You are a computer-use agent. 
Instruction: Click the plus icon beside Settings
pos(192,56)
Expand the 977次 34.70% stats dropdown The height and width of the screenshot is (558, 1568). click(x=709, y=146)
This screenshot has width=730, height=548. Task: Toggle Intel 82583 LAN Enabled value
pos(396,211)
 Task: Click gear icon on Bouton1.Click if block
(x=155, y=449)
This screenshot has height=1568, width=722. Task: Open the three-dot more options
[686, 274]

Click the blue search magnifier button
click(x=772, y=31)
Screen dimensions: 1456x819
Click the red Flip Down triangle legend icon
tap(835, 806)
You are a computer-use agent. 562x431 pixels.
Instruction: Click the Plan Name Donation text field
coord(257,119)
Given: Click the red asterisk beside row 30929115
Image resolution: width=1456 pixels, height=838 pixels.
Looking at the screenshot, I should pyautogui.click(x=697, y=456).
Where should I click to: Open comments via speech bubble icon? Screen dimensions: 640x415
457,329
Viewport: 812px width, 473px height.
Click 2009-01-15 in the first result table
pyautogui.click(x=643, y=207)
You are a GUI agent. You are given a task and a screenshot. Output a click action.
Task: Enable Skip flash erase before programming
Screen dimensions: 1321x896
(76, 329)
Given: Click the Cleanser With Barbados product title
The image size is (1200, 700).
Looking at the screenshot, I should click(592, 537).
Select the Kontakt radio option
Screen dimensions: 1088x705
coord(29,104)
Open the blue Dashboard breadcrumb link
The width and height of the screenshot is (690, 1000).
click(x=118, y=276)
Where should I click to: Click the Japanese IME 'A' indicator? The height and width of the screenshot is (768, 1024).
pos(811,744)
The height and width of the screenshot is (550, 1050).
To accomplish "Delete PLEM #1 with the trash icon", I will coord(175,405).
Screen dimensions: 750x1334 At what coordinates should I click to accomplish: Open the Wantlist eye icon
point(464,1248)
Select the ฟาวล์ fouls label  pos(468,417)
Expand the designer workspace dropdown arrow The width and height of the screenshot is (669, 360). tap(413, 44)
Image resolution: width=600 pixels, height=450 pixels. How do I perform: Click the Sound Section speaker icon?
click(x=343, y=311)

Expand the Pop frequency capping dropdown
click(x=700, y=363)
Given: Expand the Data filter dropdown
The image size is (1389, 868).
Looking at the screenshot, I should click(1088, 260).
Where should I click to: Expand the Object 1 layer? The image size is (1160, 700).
════════
• _CHALLENGE_
Rewrite every line of the records above as a numbered list, leaving out the blank lines.

• _TASK OUTPUT_
1. You are a computer-use agent. 
2. Instruction: Click the plus icon beside Settings
3. pos(192,56)
4. Expand the 977次 34.70% stats dropdown The height and width of the screenshot is (558, 1568). click(x=709, y=146)
5. This screenshot has width=730, height=548. Task: Toggle Intel 82583 LAN Enabled value
6. pos(396,211)
7.  Task: Click gear icon on Bouton1.Click if block
8. (x=155, y=449)
9. This screenshot has height=1568, width=722. Task: Open the three-dot more options
10. [686, 274]
11. Click the blue search magnifier button
12. click(x=772, y=31)
13. Screen dimensions: 1456x819
14. Click the red Flip Down triangle legend icon
15. tap(835, 806)
16. You are a computer-use agent. 562x431 pixels.
17. Instruction: Click the Plan Name Donation text field
18. coord(257,119)
19. Given: Click the red asterisk beside row 30929115
20. Image resolution: width=1456 pixels, height=838 pixels.
21. Looking at the screenshot, I should pyautogui.click(x=697, y=456).
22. Where should I click to: Open comments via speech bubble icon? Screen dimensions: 640x415
23. 457,329
24. Viewport: 812px width, 473px height.
25. Click 2009-01-15 in the first result table
26. pyautogui.click(x=643, y=207)
27. You are a GUI agent. You are given a task and a screenshot. Output a click action.
28. Task: Enable Skip flash erase before programming
29. Screen dimensions: 1321x896
30. (76, 329)
31. Given: Click the Cleanser With Barbados product title
32. The image size is (1200, 700).
33. Looking at the screenshot, I should click(592, 537).
34. Select the Kontakt radio option
35. Screen dimensions: 1088x705
36. coord(29,104)
37. Open the blue Dashboard breadcrumb link
38. The width and height of the screenshot is (690, 1000).
39. click(x=118, y=276)
40. Where should I click to: Click the Japanese IME 'A' indicator? The height and width of the screenshot is (768, 1024).
41. pos(811,744)
42. The height and width of the screenshot is (550, 1050).
43. To accomplish "Delete PLEM #1 with the trash icon", I will coord(175,405).
44. Screen dimensions: 750x1334 At what coordinates should I click to accomplish: Open the Wantlist eye icon
45. point(464,1248)
46. Select the ฟาวล์ fouls label  pos(468,417)
47. Expand the designer workspace dropdown arrow The width and height of the screenshot is (669, 360). tap(413, 44)
48. Image resolution: width=600 pixels, height=450 pixels. How do I perform: Click the Sound Section speaker icon?
49. click(x=343, y=311)
50. Expand the Pop frequency capping dropdown
51. click(x=700, y=363)
52. Given: Expand the Data filter dropdown
53. The image size is (1389, 868).
54. Looking at the screenshot, I should click(1088, 260).
55. Where should I click to: Expand the Object 1 layer? The image size is (1160, 700).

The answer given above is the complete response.